INSTRUCTIONS FOR THE TASK:
Turn every line of the data below into one numbered list, leaving out the blank lines.

DATA ENTRIES:
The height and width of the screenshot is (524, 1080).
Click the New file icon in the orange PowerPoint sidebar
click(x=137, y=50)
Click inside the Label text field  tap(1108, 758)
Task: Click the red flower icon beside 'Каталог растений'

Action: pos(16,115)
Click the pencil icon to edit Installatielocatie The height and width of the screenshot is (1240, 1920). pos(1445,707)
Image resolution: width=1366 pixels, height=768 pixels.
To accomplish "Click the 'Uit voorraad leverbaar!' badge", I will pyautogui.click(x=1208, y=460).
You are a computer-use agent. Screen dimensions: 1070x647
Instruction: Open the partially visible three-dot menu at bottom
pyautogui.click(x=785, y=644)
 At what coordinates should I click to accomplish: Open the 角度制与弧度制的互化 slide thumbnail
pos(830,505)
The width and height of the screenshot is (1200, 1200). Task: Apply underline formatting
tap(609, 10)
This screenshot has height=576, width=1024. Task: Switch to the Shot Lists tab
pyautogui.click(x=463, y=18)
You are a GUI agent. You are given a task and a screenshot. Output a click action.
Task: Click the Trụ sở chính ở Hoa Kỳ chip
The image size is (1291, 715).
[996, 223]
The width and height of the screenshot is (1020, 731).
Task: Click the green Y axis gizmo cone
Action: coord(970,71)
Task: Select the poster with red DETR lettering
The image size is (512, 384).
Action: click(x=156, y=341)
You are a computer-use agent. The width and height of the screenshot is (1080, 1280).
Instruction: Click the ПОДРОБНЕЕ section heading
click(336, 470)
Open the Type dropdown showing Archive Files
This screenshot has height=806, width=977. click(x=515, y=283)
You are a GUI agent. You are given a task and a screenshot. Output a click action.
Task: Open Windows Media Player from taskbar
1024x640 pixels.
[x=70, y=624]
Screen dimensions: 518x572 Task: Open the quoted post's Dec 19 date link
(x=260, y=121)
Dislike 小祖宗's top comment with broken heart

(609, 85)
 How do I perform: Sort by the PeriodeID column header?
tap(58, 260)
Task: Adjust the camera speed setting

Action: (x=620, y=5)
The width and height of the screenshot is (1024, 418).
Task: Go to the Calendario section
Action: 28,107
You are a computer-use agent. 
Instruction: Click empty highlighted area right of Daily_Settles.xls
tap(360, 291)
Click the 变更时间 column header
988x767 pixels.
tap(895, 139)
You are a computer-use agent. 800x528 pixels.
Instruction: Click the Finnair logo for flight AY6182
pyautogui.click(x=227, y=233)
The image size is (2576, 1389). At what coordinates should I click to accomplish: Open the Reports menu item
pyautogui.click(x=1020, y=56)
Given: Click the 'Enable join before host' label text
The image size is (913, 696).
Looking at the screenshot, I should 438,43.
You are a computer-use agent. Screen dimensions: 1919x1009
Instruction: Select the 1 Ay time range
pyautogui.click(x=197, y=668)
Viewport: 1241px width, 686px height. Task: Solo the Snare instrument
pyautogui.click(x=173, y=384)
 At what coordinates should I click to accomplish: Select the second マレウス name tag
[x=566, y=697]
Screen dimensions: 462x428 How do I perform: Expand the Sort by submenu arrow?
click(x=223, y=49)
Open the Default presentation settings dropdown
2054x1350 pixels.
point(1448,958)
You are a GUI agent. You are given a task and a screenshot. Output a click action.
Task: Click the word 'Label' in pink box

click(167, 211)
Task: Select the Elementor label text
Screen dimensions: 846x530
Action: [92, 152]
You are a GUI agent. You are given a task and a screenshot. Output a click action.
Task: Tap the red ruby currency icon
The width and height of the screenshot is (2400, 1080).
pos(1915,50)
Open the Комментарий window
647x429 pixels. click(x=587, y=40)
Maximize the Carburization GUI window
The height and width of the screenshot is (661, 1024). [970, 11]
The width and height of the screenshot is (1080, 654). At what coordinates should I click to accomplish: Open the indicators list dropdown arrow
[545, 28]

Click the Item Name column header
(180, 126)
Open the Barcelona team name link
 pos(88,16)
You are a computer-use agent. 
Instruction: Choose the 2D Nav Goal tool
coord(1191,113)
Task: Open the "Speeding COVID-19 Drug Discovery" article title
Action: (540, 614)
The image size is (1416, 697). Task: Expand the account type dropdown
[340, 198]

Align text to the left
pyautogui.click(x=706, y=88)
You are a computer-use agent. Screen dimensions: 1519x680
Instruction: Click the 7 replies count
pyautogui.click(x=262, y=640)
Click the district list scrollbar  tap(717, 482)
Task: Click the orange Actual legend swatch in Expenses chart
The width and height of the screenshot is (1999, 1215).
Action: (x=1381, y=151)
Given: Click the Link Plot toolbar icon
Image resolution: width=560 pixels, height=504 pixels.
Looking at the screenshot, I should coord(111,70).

ANSWER TO THIS EXERCISE:
1. The height and width of the screenshot is (524, 1080).
2. Click the New file icon in the orange PowerPoint sidebar
3. click(x=137, y=50)
4. Click inside the Label text field  tap(1108, 758)
5. Task: Click the red flower icon beside 'Каталог растений'
6. Action: pos(16,115)
7. Click the pencil icon to edit Installatielocatie The height and width of the screenshot is (1240, 1920). pos(1445,707)
8. Image resolution: width=1366 pixels, height=768 pixels.
9. To accomplish "Click the 'Uit voorraad leverbaar!' badge", I will pyautogui.click(x=1208, y=460).
10. You are a computer-use agent. Screen dimensions: 1070x647
11. Instruction: Open the partially visible three-dot menu at bottom
12. pyautogui.click(x=785, y=644)
13.  At what coordinates should I click to accomplish: Open the 角度制与弧度制的互化 slide thumbnail
14. pos(830,505)
15. The width and height of the screenshot is (1200, 1200). Task: Apply underline formatting
16. tap(609, 10)
17. This screenshot has height=576, width=1024. Task: Switch to the Shot Lists tab
18. pyautogui.click(x=463, y=18)
19. You are a GUI agent. You are given a task and a screenshot. Output a click action.
20. Task: Click the Trụ sở chính ở Hoa Kỳ chip
21. The image size is (1291, 715).
22. [996, 223]
23. The width and height of the screenshot is (1020, 731).
24. Task: Click the green Y axis gizmo cone
25. Action: coord(970,71)
26. Task: Select the poster with red DETR lettering
27. The image size is (512, 384).
28. Action: click(x=156, y=341)
29. You are a computer-use agent. The width and height of the screenshot is (1080, 1280).
30. Instruction: Click the ПОДРОБНЕЕ section heading
31. click(336, 470)
32. Open the Type dropdown showing Archive Files
33. This screenshot has height=806, width=977. click(x=515, y=283)
34. You are a GUI agent. You are given a task and a screenshot. Output a click action.
35. Task: Open Windows Media Player from taskbar
36. 1024x640 pixels.
37. [x=70, y=624]
38. Screen dimensions: 518x572 Task: Open the quoted post's Dec 19 date link
39. (x=260, y=121)
40. Dislike 小祖宗's top comment with broken heart
41. (609, 85)
42.  How do I perform: Sort by the PeriodeID column header?
43. tap(58, 260)
44. Task: Adjust the camera speed setting
45. Action: (x=620, y=5)
46. The width and height of the screenshot is (1024, 418).
47. Task: Go to the Calendario section
48. Action: 28,107
49. You are a computer-use agent. 
50. Instruction: Click empty highlighted area right of Daily_Settles.xls
51. tap(360, 291)
52. Click the 变更时间 column header
53. 988x767 pixels.
54. tap(895, 139)
55. You are a computer-use agent. 800x528 pixels.
56. Instruction: Click the Finnair logo for flight AY6182
57. pyautogui.click(x=227, y=233)
58. The image size is (2576, 1389). At what coordinates should I click to accomplish: Open the Reports menu item
59. pyautogui.click(x=1020, y=56)
60. Given: Click the 'Enable join before host' label text
61. The image size is (913, 696).
62. Looking at the screenshot, I should 438,43.
63. You are a computer-use agent. Screen dimensions: 1919x1009
64. Instruction: Select the 1 Ay time range
65. pyautogui.click(x=197, y=668)
66. Viewport: 1241px width, 686px height. Task: Solo the Snare instrument
67. pyautogui.click(x=173, y=384)
68.  At what coordinates should I click to accomplish: Select the second マレウス name tag
69. [x=566, y=697]
70. Screen dimensions: 462x428 How do I perform: Expand the Sort by submenu arrow?
71. click(x=223, y=49)
72. Open the Default presentation settings dropdown
73. 2054x1350 pixels.
74. point(1448,958)
75. You are a GUI agent. You are given a task and a screenshot. Output a click action.
76. Task: Click the word 'Label' in pink box
77. click(167, 211)
78. Task: Select the Elementor label text
79. Screen dimensions: 846x530
80. Action: [92, 152]
81. You are a GUI agent. You are given a task and a screenshot. Output a click action.
82. Task: Tap the red ruby currency icon
83. The width and height of the screenshot is (2400, 1080).
84. pos(1915,50)
85. Open the Комментарий window
86. 647x429 pixels. click(x=587, y=40)
87. Maximize the Carburization GUI window
88. The height and width of the screenshot is (661, 1024). [970, 11]
89. The width and height of the screenshot is (1080, 654). At what coordinates should I click to accomplish: Open the indicators list dropdown arrow
90. [545, 28]
91. Click the Item Name column header
92. (180, 126)
93. Open the Barcelona team name link
94.  pos(88,16)
95. You are a computer-use agent. 
96. Instruction: Choose the 2D Nav Goal tool
97. coord(1191,113)
98. Task: Open the "Speeding COVID-19 Drug Discovery" article title
99. Action: (540, 614)
100. The image size is (1416, 697). Task: Expand the account type dropdown
101. [340, 198]
102. Align text to the left
103. pyautogui.click(x=706, y=88)
104. You are a computer-use agent. Screen dimensions: 1519x680
105. Instruction: Click the 7 replies count
106. pyautogui.click(x=262, y=640)
107. Click the district list scrollbar  tap(717, 482)
108. Task: Click the orange Actual legend swatch in Expenses chart
109. The width and height of the screenshot is (1999, 1215).
110. Action: (x=1381, y=151)
111. Given: Click the Link Plot toolbar icon
112. Image resolution: width=560 pixels, height=504 pixels.
113. Looking at the screenshot, I should coord(111,70).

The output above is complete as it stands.